China was quick to respond when Crown Prince Mohammed bin Salman (MBS), the de facto chief executive of Saudi Arabia, announced his “Saudi Vision 2030” plan a decade ago. A key element of the plan was attracting more foreign investment to Saudi Arabia in order to make the economy less dependent on petroleum exports.
One of the riskier plays President Trump made to woo the Saudis away from China was offering a deal that would give the Saudis access to advanced American semiconductor chips. Some analysts are concerned the deal, which has not yet been formally announced, could give China access to banned chips through their close relationship with the Saudis. On the other hand, it could help the U.S. build a decisive lead in the crucial A.I. leadership race.
On Tuesday, Nvidia and Advanced Micro Devices Inc. (AMD) announced a partnership to provide semiconductors to Humain, an artificial intelligence (A.I.) company owned by the Saudi Public Investment Fund.

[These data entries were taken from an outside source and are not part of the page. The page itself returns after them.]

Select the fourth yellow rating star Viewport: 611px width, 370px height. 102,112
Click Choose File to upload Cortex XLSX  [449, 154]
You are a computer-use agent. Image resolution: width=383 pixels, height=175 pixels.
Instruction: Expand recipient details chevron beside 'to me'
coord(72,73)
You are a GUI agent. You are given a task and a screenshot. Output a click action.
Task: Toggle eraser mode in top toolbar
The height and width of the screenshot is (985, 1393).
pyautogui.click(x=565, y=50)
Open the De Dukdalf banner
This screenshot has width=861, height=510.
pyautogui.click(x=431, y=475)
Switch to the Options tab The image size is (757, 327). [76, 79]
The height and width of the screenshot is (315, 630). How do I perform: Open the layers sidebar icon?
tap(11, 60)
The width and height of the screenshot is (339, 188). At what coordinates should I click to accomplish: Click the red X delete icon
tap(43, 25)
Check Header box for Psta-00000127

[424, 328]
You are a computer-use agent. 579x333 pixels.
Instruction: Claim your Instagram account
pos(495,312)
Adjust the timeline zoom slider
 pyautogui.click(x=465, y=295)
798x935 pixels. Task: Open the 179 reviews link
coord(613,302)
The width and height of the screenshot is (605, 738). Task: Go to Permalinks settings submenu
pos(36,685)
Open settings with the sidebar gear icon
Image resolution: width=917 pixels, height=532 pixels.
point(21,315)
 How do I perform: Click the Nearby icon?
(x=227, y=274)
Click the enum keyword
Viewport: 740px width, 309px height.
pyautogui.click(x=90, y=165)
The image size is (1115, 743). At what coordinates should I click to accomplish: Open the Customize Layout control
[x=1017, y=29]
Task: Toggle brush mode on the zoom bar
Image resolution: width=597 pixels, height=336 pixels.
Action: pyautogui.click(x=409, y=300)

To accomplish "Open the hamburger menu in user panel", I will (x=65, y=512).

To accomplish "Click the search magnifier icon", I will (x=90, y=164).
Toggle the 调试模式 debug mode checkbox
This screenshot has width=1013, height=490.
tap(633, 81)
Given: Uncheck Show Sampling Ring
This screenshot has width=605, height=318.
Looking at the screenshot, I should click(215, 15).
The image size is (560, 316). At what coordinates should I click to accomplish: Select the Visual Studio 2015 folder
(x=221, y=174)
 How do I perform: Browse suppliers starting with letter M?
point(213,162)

The two U.S. companies said President Trump’s initiative to open technology exports to Saudi Arabia would give them access to a huge new market for their products, and would also boost America’s efforts to maintain A.I. leadership, because the data centers needed for A.I. projects consume huge amounts of energy, which the Saudis can provide. AMD envisioned a $10 billion chain of powerful data centers “stretching from the Kingdom of Saudi Arabia to the United States.”